Here is a sample of the esp_monitor output once the AvgCompare element has been partitioned:

<_ESP_Streams_Monitor ESP_OPS="u"  stream_name="Feed" target="Feed" cpu_pct="63.960400" trans_per_sec="55063.000000"…
<_ESP_Streams_Monitor ESP_OPS="u"  stream_name="AvgShort_Feed" target="AvgShort_Feed" cpu_pct="67.080400" trans_per_sec="55414.000000"…
<_ESP_Streams_Monitor ESP_OPS="u"  stream_name="AvgShort.1" target="AvgShort.1" cpu_pct="88.920500" trans_per_sec="27194.000000"…
<_ESP_Streams_Monitor ESP_OPS="u"  stream_name="AvgShort.2" target="AvgShort.2" cpu_pct="92.040600" trans_per_sec="28155.000000"…
<_ESP_Streams_Monitor ESP_OPS="u"  stream_name="AvgShort" target="AvgShort" cpu_pct="45.240300" trans_per_sec="55346.000000"…
<_ESP_Streams_Monitor ESP_OPS="u"  stream_name="AvgLong_Feed" target="AvgLong_Feed" cpu_pct="26.520200" trans_per_sec="54978.000000"…
<_ESP_Streams_Monitor ESP_OPS="u"  stream_name="AvgLong.1" target="AvgLong.1" cpu_pct="53.040300" trans_per_sec="15106.000000"…
<_ESP_Streams_Monitor ESP_OPS="u"  stream_name="AvgLong.2" target="AvgLong.2" cpu_pct="73.320500" trans_per_sec="16461.000000"…
<_ESP_Streams_Monitor ESP_OPS="u"  stream_name="AvgLong.3" target="AvgLong.3" cpu_pct="35.880200" trans_per_sec="11683.000000"…
<_ESP_Streams_Monitor ESP_OPS="u"  stream_name="AvgLong.4" target="AvgLong.4" cpu_pct="14.040100" trans_per_sec="10816.000000"…
<_ESP_Streams_Monitor ESP_OPS="u"  stream_name="AvgLong" target="AvgLong" cpu_pct="45.240300" trans_per_sec="53577.000000"…
<_ESP_Streams_Monitor ESP_OPS="u"  stream_name="AvgCompare_AvgShort" target="AvgCompare_AvgShort" cpu_pct="40.560300" trans_per_sec="55346.000000"…
<_ESP_Streams_Monitor ESP_OPS="u"  stream_name="AvgCompare_AvgLong" target="AvgCompare_AvgLong" cpu_pct="39.000300" trans_per_sec="53585.000000"…
<_ESP_Streams_Monitor ESP_OPS="u"  stream_name="AvgCompare.1" target="AvgCompare.1" cpu_pct="98.280600" trans_per_sec="54077.000000"…
<_ESP_Streams_Monitor ESP_OPS="u"  stream_name="AvgCompare.2" target="AvgCompare.2" cpu_pct="96.720700" trans_per_sec="55077.000000"…
<_ESP_Streams_Monitor ESP_OPS="u"  stream_name="AvgCompare" target="AvgCompare" cpu_pct="65.520500" trans_per_sec="109147.000000"…

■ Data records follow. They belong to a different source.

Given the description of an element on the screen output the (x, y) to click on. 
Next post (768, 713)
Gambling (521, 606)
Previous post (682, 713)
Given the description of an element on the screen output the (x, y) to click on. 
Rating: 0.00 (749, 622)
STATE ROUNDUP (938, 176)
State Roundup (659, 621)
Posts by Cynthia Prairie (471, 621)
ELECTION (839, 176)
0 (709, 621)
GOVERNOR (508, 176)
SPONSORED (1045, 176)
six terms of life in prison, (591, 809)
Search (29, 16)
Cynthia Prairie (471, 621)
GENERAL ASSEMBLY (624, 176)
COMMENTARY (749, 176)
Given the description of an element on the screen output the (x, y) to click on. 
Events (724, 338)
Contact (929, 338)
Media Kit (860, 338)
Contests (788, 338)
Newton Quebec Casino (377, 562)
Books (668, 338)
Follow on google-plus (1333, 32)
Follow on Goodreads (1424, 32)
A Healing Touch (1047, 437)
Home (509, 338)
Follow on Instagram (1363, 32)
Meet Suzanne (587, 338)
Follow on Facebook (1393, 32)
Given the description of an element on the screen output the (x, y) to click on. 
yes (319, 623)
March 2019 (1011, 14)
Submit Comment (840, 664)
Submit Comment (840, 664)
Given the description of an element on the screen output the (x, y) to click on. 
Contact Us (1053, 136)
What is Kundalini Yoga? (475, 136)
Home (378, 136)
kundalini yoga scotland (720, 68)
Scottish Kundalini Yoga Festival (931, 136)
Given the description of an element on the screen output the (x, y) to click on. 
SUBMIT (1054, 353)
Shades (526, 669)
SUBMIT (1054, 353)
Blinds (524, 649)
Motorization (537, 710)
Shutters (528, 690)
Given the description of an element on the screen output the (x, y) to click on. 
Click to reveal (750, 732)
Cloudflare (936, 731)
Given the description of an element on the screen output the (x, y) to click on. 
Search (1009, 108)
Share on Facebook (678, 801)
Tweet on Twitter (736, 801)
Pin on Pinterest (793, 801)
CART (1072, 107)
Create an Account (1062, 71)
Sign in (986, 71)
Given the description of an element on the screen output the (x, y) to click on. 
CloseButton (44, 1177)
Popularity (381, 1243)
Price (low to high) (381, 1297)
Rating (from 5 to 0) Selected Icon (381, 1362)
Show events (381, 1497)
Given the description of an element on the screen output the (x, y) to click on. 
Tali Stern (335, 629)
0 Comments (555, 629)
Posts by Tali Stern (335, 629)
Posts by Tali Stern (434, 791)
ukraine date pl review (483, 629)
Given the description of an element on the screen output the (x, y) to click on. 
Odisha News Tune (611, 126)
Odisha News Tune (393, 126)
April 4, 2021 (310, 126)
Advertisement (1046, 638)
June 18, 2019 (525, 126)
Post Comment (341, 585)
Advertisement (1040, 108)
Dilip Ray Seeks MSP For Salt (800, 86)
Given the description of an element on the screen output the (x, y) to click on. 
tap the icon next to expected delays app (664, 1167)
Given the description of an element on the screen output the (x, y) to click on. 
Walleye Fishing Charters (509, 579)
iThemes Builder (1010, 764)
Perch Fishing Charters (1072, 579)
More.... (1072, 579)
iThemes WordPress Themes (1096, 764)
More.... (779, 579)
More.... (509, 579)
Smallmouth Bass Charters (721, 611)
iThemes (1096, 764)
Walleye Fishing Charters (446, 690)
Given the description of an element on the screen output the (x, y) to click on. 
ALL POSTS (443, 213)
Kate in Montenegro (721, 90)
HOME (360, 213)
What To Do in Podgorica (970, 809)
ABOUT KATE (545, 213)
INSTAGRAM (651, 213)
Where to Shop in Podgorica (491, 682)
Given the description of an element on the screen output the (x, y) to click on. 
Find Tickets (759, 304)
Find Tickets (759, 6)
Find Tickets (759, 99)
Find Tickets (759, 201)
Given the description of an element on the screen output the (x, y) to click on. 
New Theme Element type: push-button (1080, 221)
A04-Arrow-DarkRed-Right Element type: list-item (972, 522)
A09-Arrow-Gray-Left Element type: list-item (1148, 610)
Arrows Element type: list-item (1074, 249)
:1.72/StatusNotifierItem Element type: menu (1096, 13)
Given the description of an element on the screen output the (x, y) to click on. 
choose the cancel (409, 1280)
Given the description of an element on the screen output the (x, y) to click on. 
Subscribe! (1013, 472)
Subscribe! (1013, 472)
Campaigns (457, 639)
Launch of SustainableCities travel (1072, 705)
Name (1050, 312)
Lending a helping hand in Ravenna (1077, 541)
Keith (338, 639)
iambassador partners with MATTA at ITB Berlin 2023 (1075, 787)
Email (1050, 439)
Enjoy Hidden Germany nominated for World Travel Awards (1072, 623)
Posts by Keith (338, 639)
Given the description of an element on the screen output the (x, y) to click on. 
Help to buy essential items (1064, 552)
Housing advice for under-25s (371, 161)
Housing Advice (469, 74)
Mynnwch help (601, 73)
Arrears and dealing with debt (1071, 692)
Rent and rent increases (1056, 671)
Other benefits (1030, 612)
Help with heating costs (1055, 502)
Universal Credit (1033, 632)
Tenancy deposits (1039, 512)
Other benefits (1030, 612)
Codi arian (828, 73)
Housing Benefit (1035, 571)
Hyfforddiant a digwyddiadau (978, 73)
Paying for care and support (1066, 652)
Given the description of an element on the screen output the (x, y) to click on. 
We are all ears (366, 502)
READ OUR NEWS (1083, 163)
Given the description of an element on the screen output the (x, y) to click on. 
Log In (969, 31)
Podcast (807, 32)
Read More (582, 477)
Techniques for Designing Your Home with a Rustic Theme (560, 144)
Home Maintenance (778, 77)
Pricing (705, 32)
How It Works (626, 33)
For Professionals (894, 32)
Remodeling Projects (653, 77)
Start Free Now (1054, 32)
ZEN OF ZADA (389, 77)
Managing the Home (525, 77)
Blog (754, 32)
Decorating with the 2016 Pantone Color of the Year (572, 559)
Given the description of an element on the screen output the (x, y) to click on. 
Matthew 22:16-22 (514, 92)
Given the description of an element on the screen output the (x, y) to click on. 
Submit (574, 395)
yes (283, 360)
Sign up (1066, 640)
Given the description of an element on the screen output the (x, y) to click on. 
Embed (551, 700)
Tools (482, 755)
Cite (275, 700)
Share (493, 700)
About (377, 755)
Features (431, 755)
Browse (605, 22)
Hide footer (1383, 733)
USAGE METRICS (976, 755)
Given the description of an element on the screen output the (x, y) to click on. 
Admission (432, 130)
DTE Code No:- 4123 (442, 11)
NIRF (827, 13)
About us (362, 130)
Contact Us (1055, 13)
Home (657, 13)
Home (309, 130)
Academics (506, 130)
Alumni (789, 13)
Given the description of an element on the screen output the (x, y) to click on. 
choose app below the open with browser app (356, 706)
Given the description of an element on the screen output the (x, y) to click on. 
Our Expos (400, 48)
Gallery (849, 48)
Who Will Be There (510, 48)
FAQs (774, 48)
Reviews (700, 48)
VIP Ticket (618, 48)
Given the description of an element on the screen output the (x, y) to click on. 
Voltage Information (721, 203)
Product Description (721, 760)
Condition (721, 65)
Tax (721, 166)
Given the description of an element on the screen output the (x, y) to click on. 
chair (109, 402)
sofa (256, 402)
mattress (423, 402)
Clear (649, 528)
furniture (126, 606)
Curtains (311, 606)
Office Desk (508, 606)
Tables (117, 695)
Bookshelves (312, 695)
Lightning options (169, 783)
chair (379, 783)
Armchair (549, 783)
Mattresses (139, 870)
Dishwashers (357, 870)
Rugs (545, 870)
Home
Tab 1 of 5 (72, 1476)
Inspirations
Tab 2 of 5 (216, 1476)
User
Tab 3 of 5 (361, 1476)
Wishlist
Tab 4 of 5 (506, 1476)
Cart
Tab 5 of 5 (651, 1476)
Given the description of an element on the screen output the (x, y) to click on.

The overall project throughput has increased from about 42,000 transactions per second to 55,000. This is a significant improvement from a nonpartitioned project. The AvgCompare, AvgShort.1, and AvgShort.2 elements have the highest load in the project. You can further tune the project performance by continuing to partition elements within the project.

Note that the maximum achievable throughput of the project is limited by the maximum throughput of the nonpartitionable elements, such as the partitioner itself. See PARTITION BY Clause in the Programmers Reference guide for a list of nonpartitionable elements. Moreover, the achievable degree of partitioning highly depends on the distribution of data across partitions. In case of uneven distribution, the partition receiving the highest number of events automatically becomes a bottleneck for the project.